- From: Lee Feigenbaum <lee@thefigtrees.net>
- Date: Tue, 14 Aug 2007 10:20:36 -0400
- To: Eric Prud'hommeaux <eric@w3.org>
- CC: ogbujic@ccf.org, W3C Data Access Working Group <public-rdf-dawg@w3.org>
Eric Prud'hommeaux wrote:
> * Lee Feigenbaum <lee@thefigtrees.net> [2007-08-13 15:31-0400]
>> Chimezie Ogbuji wrote:
>>> Per my ACTION, I've added 6 new tests to cover *some* common, missing
>>> algebraic forms. 4 were added to data-r2/optional and 2 were added to
>>> data-r2/algebra.

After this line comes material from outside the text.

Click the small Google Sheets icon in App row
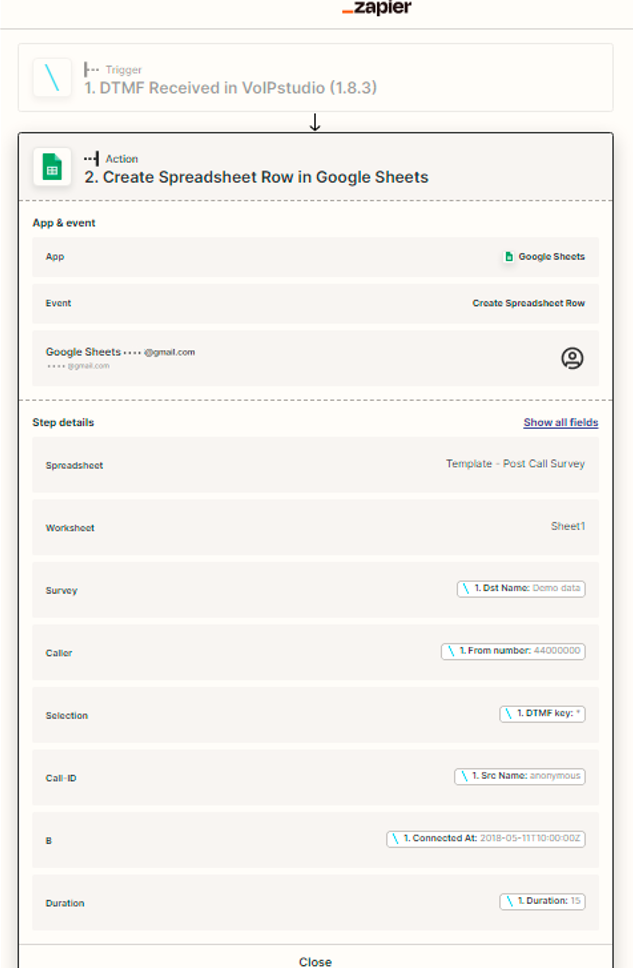pos(509,257)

Unfortunately (or fortunately, if you consider
>>> uncovering untested bugs a good thing), RDFLib does *not* pass any of
>>> these tests. I've gone over them several times to verify the expected
>>> results. At the very least the data, queries, and results are
>>> well-formed (no parsing compliants).
>> Thanks, Chimezie.
>>
>> I added a trailing period to algebra/join-combo-graph-2.ttl and to
>> optional/complex-data-1.ttl and to optional/result-complex*.ttl to get the
>> parser I'm using to be happy. I also removed a stray " from a namespace
>> declaration in result-opt-complex-2.ttl .
>>
>>> The new tests are:
>>> http://www.w3.org/2001/sw/DataAccess/tests/data-r2/algebra/manifest#join-combo-1
>>> Algebra form: Join(LeftJoin(BGP(..),{..}),Join(BGP(..),Union(..,..)))
>>> Comment: Tests nested combination of Join with a BGP / OPT and a BGP /
>>> UNION
>>> PREFIX : <http://example/>
>>> SELECT ?a ?y ?d ?z
>>> { ?a :p ?c OPTIONAL { ?a :r ?d }. ?a ?p 1 { ?p a ?y } UNION { ?a
>>> ?z ?p } }
>> The result set here has two bindings for ?y. I'm guessing that one (the one
>> bound to a literal) should be ?d but even then I don't think I'd agree with
>> the test. Does the test assume RDF entailment (specifically knowing that if
>> :a :b :c then :b a rdf:Property)?
>
> algae fails this test with the following graph differences:
> - <http://example/x1>|NULL|NULL|"4"^^<http://www.w3.org/2001/XMLSchema#integer> |
> + <http://example/x1>|NULL|"4"^^<http://www.w3.org/2001/XMLSchema#integer>|<http://www.w3.org/1999/02/22-rdf-syntax-ns#Property>"|
>
> meaning algae misses a solution (-) and finds one (+) for which there
> is no corresponding solution in the reference graph.
Eric and I both pass this one with the result set fix. Checking it in...
(Not sure why I thought otherwise, must have misread the test. Apologies).